___ Selected excerpt ___

Skip to content

InferenceSet IO Example


The following document describes AIC100 Example named InferenceSetIOBuffersExample.cpp.

This example contains a single C++ file and a CMakeLists.txt that can be used for compiling as part of Qualcomm Cloud AI 100 distributed Platform SDK.

InferenceSetIOBuffersExample.cpp
InferenceSetIOBuffersExample.cpp
//-----------------------------------------------------------------------------
// Copyright (c) 2023 Qualcomm Innovation Center, Inc. All rights reserved.
// SPDX-License-Identifier: BSD-3-Clause-Clear 
//-----------------------------------------------------------------------------

#include <string>
#include <vector>
#include <iostream>
#include <random>
#include "QAicApi.hpp"

namespace {

/**
* used to generate radnom data into input buffers
* Input buffers are uint8_t arrays
*/
struct RandomGen final {
    static constexpr const int from = std::numeric_limits<uint8_t>::min();
    static constexpr int to = std::numeric_limits<uint8_t>::max();
    std::random_device randdev;
    std::mt19937 gen;
    std::uniform_int_distribution<uint8_t> distr;
    explicit RandomGen() : gen(randdev()), distr(from, to) {}
    [[nodiscard]] auto next() { return distr(gen); }
};

/**
* Simple helper to return true if the buffer mapping instance is an input one
* @param bufmap buffer mapping instance
* @return true if the instance is an input buffer one.
*/
[[nodiscard]] bool isInputBuffer(const qaic::rt::BufferMapping &bufmap) {
    return bufmap.ioType == BUFFER_IO_TYPE_INPUT;
}

/**
* Helper function to print input/output buffer counts so far, zero based
* @param bufmap buffer map instance
* @param inputCount input count to use if the instance is input
* @param outputCount output count to use if the instance is output
* @return string formatted using the above info.
*/
[[nodiscard]] std::string getPrintName(const qaic::rt::BufferMapping &bufmap,
                                    const std::size_t inputCount,
                                    const std::size_t outputCount) {
    using namespace std::string_literals;
    return isInputBuffer(bufmap) ? ("Input "s + std::to_string(inputCount))
                                : ("Output "s + std::to_string(outputCount));
}

/**
* Populate input, output vectors with QBuffer information
* @param bufmap Buffer mapping instance
* @param buf Actual QBufffer that was generated at callsite/caller.

___ Items ___

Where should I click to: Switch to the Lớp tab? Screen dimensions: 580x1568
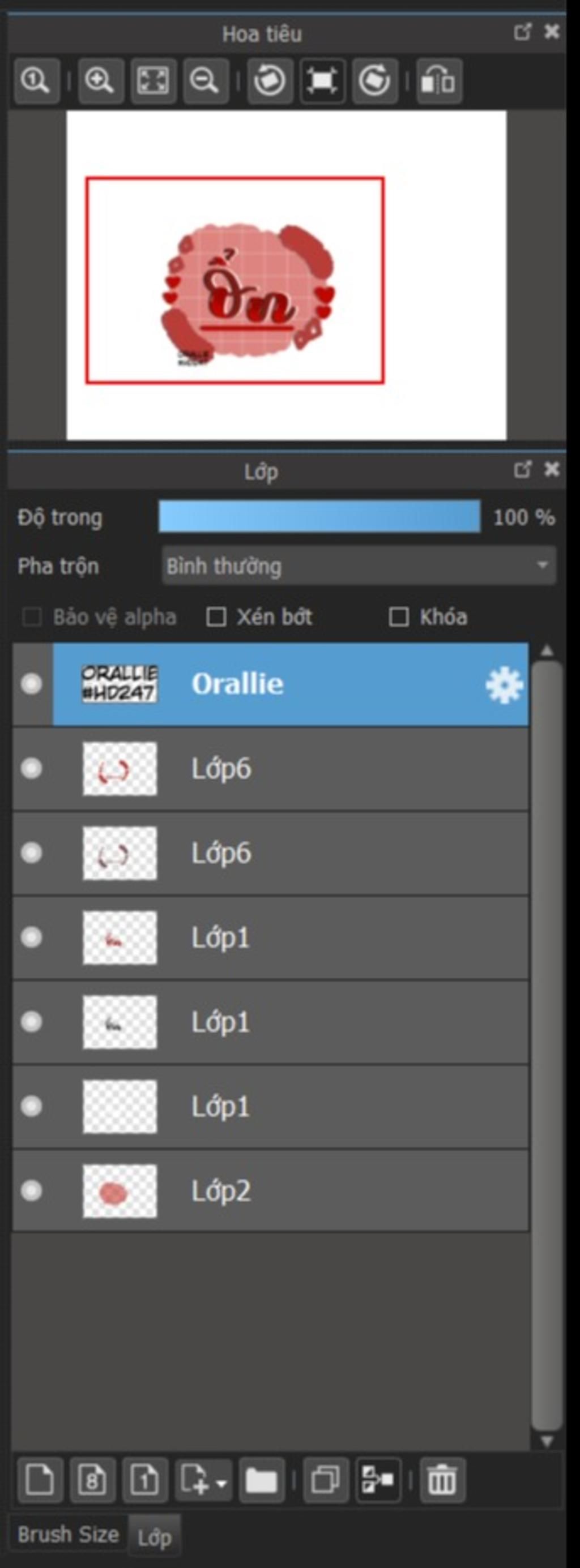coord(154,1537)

___
___ Items ___

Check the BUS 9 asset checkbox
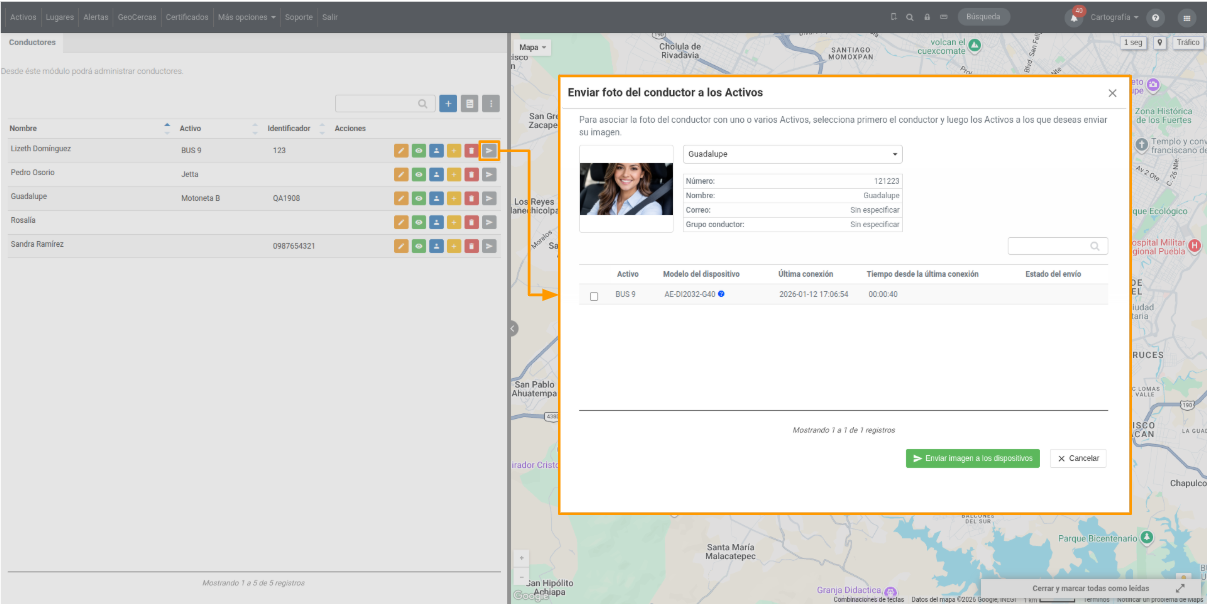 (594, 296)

___

--- Instruction ---
Using the InferenceSet IO example above, decide whether each statement agrees with it. Answer yes or no for each, and quote the words from the example that settle it.
1. The input buffers are uint8_t arrays.
2. The example is made up of several C++ files.
3. The helper that prints input/output buffer counts numbers them starting from one.

--- Reply to the task ---
1. Yes: "Input buffers are uint8_t arrays"
2. No: "This example contains a single C++ file and a CMakeLists.txt"
3. No: "Helper function to print input/output buffer counts so far, zero based"